Exercise directions: Reproduce the material below, substituting "Directive" for every occurrence of "Instruction" and leaving everything else unchanged. Omit the pictures.

Data supplied:
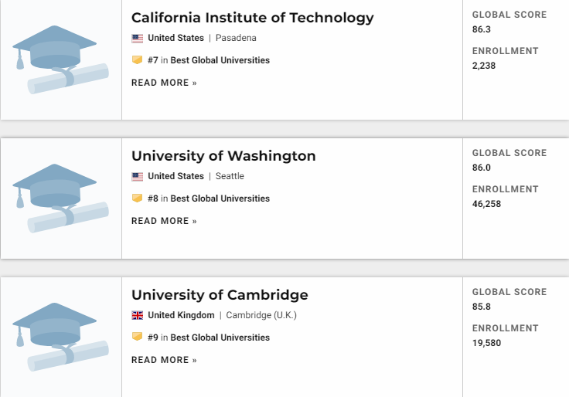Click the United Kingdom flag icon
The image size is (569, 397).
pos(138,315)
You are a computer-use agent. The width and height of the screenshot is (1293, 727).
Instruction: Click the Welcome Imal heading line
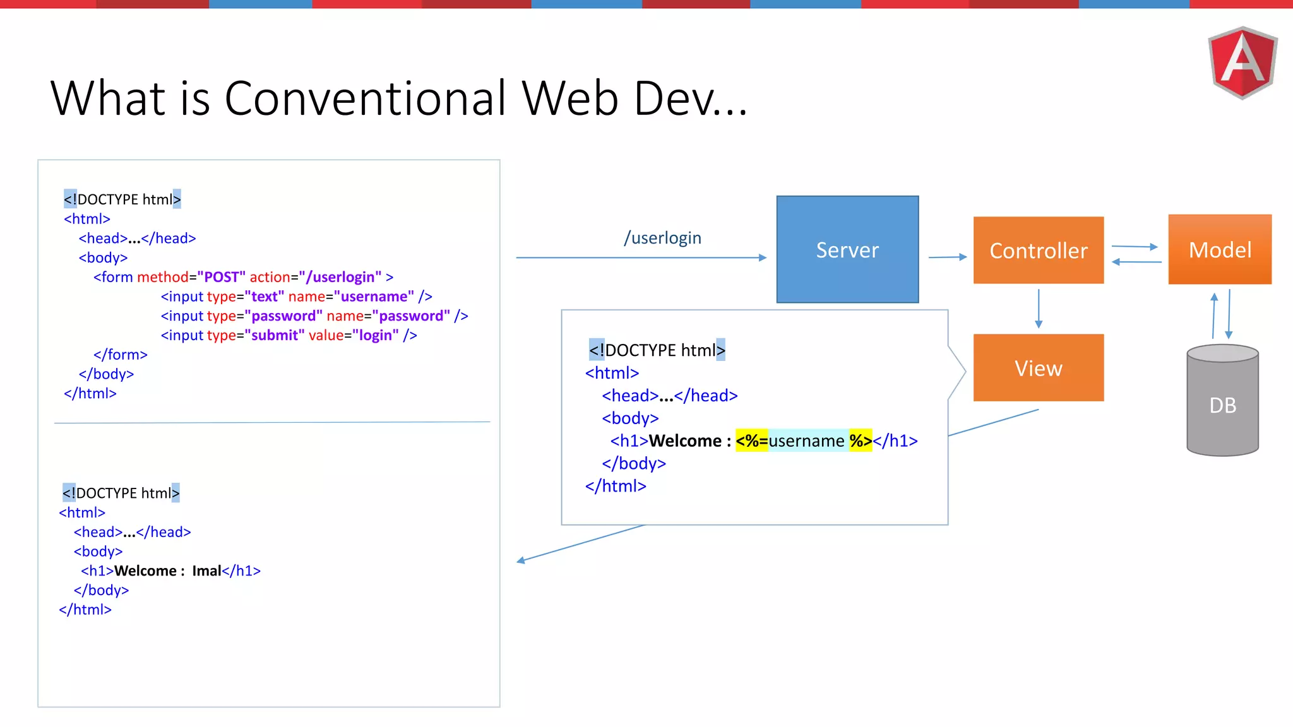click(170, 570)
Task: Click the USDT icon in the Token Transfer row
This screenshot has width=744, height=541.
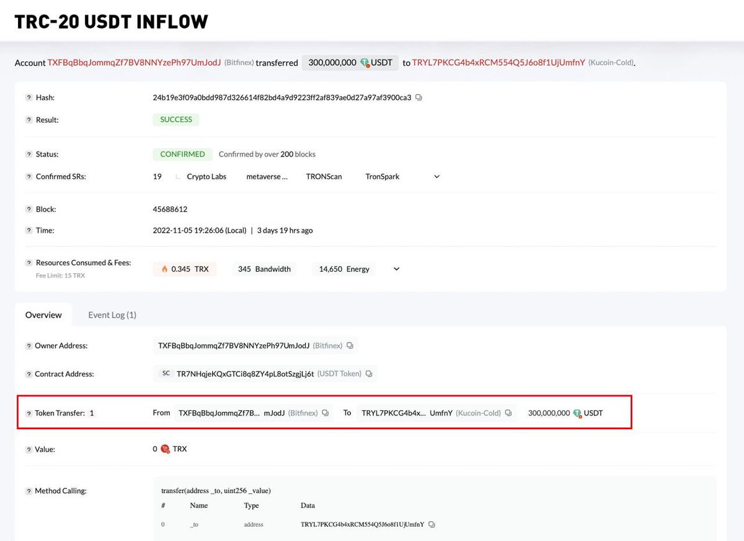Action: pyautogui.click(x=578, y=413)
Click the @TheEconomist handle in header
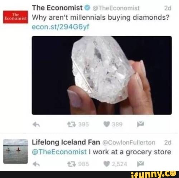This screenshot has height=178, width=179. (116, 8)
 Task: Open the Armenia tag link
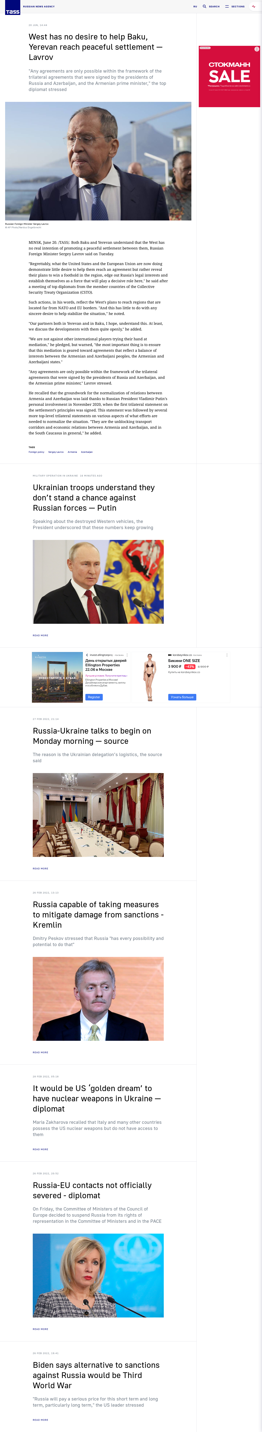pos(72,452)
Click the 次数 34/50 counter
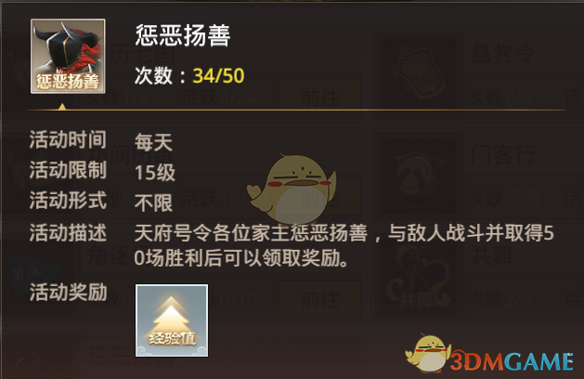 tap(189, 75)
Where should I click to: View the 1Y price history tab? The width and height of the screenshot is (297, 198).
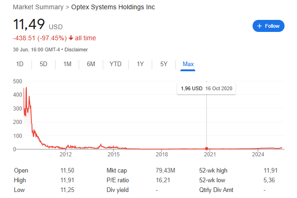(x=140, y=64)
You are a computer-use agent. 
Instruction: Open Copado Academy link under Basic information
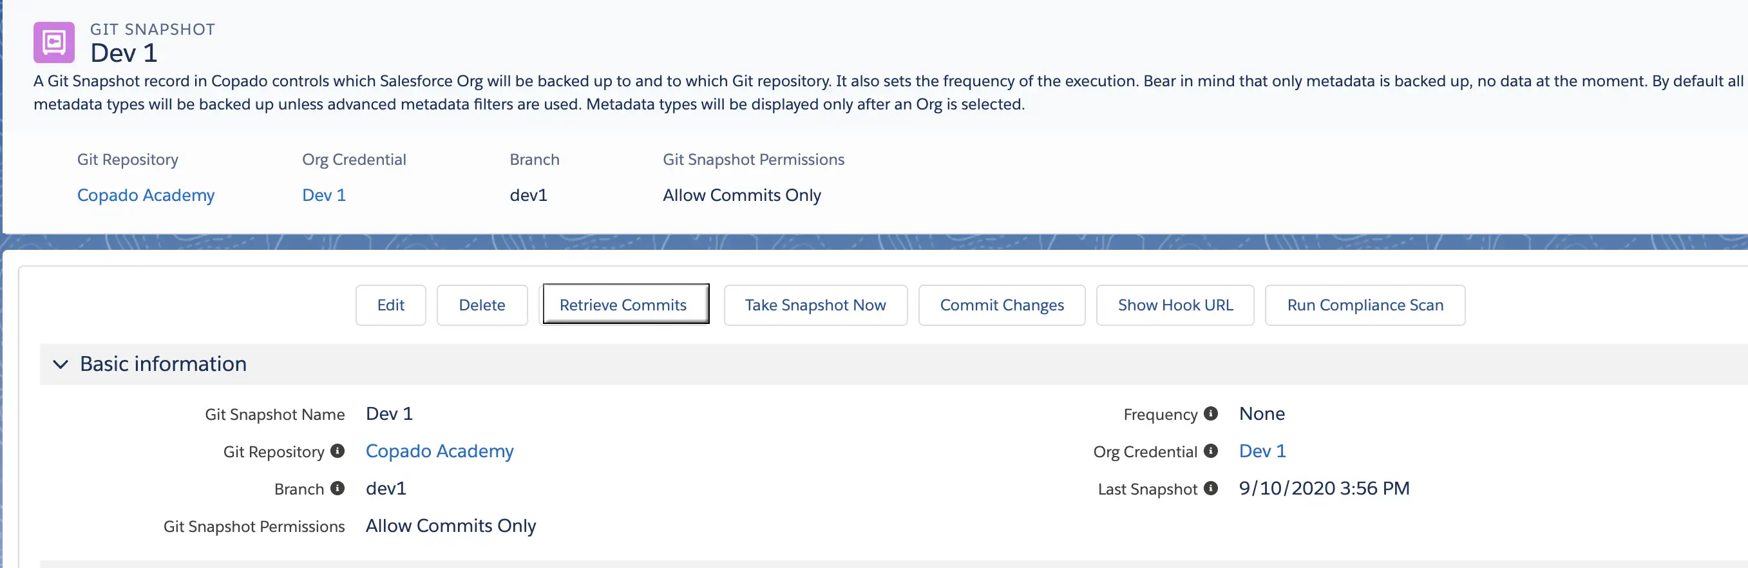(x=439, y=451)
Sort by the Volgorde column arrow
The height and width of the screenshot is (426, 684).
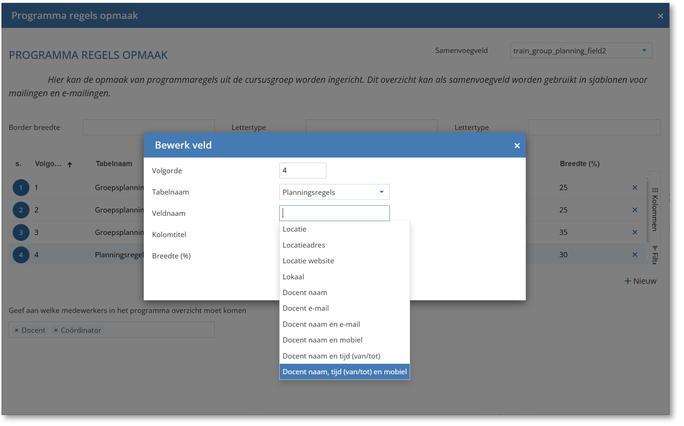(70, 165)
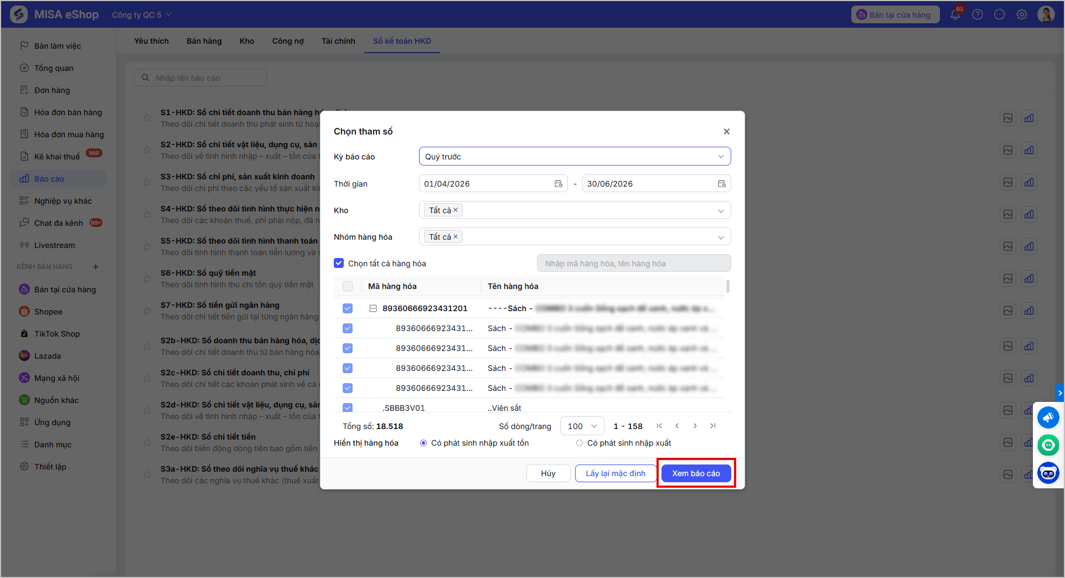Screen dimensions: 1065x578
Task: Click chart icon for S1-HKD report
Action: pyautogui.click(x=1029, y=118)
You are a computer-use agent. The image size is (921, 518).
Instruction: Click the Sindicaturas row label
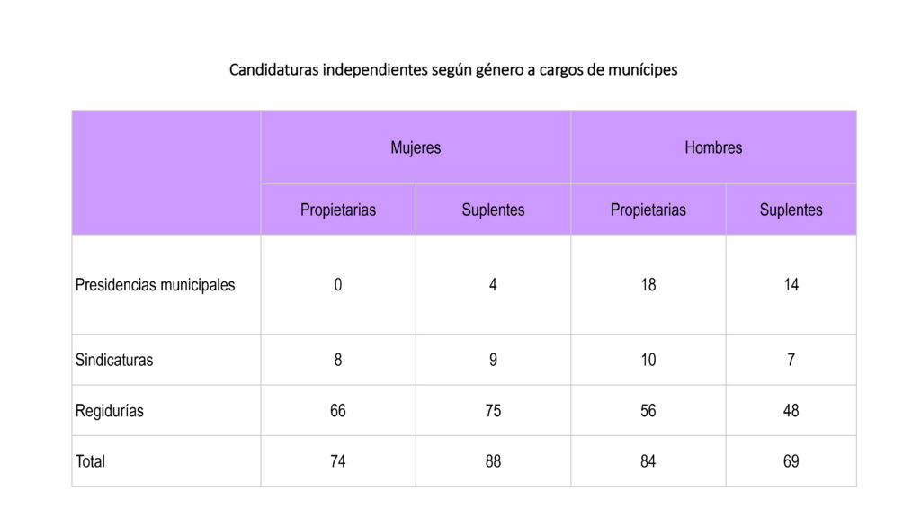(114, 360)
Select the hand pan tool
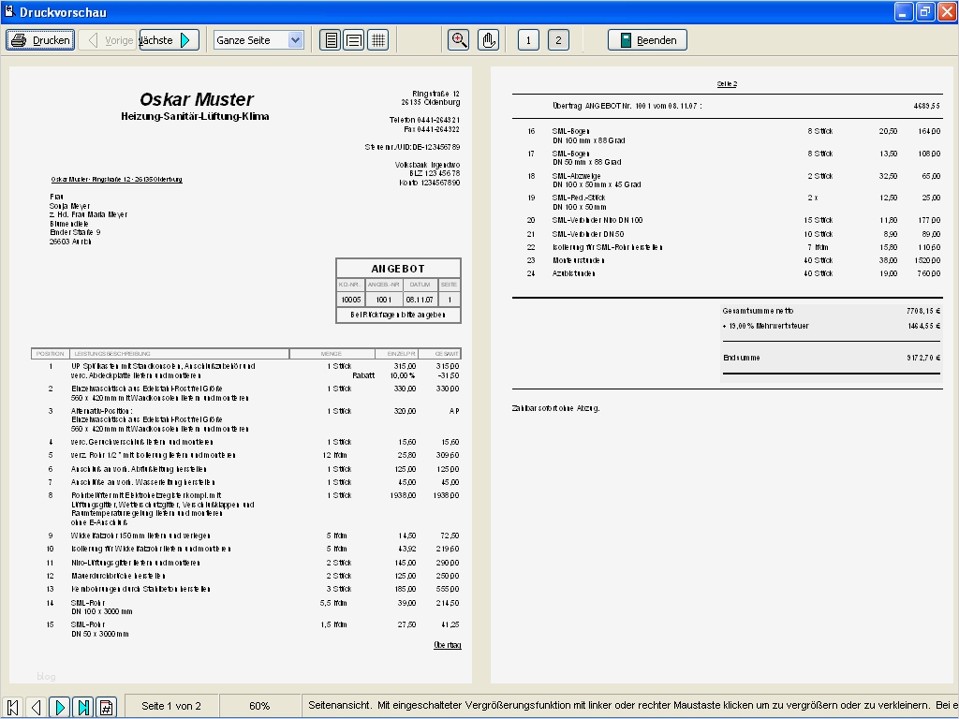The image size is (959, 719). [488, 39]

Solution for this exercise:
Click the United Kingdom flag icon
The image size is (569, 397).
pos(138,315)
You are a computer-use agent. The width and height of the screenshot is (1293, 727).
Directive: Click the Welcome Imal heading line
click(170, 570)
Task: Click the USDT icon in the Token Transfer row
This screenshot has width=744, height=541.
Action: pyautogui.click(x=578, y=413)
Click the @TheEconomist handle in header
This screenshot has height=178, width=179. (116, 8)
 Task: Open the Armenia tag link
pos(72,452)
Click the 次数 34/50 counter
 tap(189, 75)
Where should I click to: View the 1Y price history tab? The width and height of the screenshot is (297, 198).
(x=140, y=64)
You are a computer-use agent. 
Directive: Open Copado Academy link under Basic information
(x=439, y=451)
Sort by the Volgorde column arrow
The height and width of the screenshot is (426, 684).
(70, 165)
Screen dimensions: 1065x578
Task: Click chart icon for S1-HKD report
Action: pyautogui.click(x=1029, y=118)
You are a computer-use agent. The image size is (921, 518).
Directive: Click the Sindicaturas row label
(114, 360)
Select the hand pan tool
The image size is (959, 719). [488, 39]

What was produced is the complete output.